The Deconstructed House is entered through the vertical-oriented section, containing guest quarters and a garage from where an exterior canopied staircase leads down into the courtyard, connecting the backyard and the lavish garden in the front. This intermediate, hybrid space blurs the boundaries between the interior and exterior, conducting into the second volume with an accessible rooftop and private, work and living spaces.
A wooden terrace stretches out towards the third fraction, a cantilevered pool. To provide shade while retaining the minimalistic design, the perforated steel facade detaches and folds down over the outdoor area.
The architecture is grounded in the concept of design evolution through the use of the existing vaulted cellar as a base for the main house. The sustainable preservation of the pre-dated structure fosters identity and ensures integrity for the new additions. The embedding of the past creates an immediate connection between the genius loci and the new residents.
The historic stone wall is complemented by a reduced material selection; wooden floors and steel facades pay homage to the iron city of Linz. Deepening the notion of a structure grounded on the plot, the metal has been left to naturally rust and the untreated wood to weather with the season, creating an authentic patina that indicates the natural cycle of growth and decay.
The interior follows the tradition of a modernist exhibition pavilion with high ceilings, skylights to illuminate the space with natural light, and floor-to-ceiling windows offering a panoramic view. A circular picture rail for the client´s sophisticated art collection defines a horizon and creates an area for interior interventions such as built-in furniture and materials.

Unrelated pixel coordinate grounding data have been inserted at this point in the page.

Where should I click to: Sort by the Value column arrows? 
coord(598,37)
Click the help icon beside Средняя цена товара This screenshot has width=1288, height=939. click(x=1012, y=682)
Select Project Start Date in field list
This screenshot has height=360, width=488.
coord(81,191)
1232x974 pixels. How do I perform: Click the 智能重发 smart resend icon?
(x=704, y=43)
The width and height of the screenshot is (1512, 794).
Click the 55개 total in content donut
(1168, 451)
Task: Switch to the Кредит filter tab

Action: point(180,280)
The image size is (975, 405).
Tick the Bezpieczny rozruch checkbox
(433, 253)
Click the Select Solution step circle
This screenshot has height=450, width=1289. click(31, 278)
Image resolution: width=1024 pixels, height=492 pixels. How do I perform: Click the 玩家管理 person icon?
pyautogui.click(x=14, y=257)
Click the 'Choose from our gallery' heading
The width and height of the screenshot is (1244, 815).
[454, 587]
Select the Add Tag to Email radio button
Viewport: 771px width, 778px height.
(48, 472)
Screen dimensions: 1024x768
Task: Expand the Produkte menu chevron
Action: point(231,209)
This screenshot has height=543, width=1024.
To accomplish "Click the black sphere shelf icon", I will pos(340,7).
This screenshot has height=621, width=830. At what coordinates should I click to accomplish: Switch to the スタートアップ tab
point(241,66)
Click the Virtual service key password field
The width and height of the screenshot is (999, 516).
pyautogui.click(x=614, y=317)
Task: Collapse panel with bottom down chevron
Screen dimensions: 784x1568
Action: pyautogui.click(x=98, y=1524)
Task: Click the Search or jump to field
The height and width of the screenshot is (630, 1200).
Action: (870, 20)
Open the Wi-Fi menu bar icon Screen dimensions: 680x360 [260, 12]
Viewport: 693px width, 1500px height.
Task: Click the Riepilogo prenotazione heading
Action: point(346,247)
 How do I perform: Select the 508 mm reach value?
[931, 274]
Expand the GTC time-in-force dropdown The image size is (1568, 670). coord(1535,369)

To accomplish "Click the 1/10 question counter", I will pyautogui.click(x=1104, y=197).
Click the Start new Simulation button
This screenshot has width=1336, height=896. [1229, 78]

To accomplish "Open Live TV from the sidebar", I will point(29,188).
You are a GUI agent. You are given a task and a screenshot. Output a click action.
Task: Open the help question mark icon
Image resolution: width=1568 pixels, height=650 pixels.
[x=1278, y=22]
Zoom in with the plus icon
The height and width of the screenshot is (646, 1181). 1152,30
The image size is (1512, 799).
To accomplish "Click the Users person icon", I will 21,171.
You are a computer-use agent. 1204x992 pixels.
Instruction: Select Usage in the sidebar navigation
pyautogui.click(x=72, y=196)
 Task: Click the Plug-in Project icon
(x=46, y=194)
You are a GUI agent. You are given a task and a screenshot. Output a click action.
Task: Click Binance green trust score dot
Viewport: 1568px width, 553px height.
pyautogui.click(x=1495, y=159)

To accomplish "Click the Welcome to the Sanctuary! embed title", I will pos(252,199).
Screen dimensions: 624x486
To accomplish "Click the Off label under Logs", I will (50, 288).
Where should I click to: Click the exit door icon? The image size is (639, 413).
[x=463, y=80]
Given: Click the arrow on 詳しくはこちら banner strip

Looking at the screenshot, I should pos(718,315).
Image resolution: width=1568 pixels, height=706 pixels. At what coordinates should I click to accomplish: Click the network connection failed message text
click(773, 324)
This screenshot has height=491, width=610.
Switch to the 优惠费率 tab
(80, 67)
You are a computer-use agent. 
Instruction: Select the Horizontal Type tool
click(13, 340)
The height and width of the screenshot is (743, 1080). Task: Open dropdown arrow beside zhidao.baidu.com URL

The reduced palette of colors and surfaces inside with earthy tones and wood, leather, and stone correlate with the concept of imperfection and the transience of the exterior. This home with exceptional views of the city and its surrounding nature is rooted in the history and context of the site while offering a residential gallery space with a seamless transition between the comfort of the indoors and the natural beauty of the great outdoors.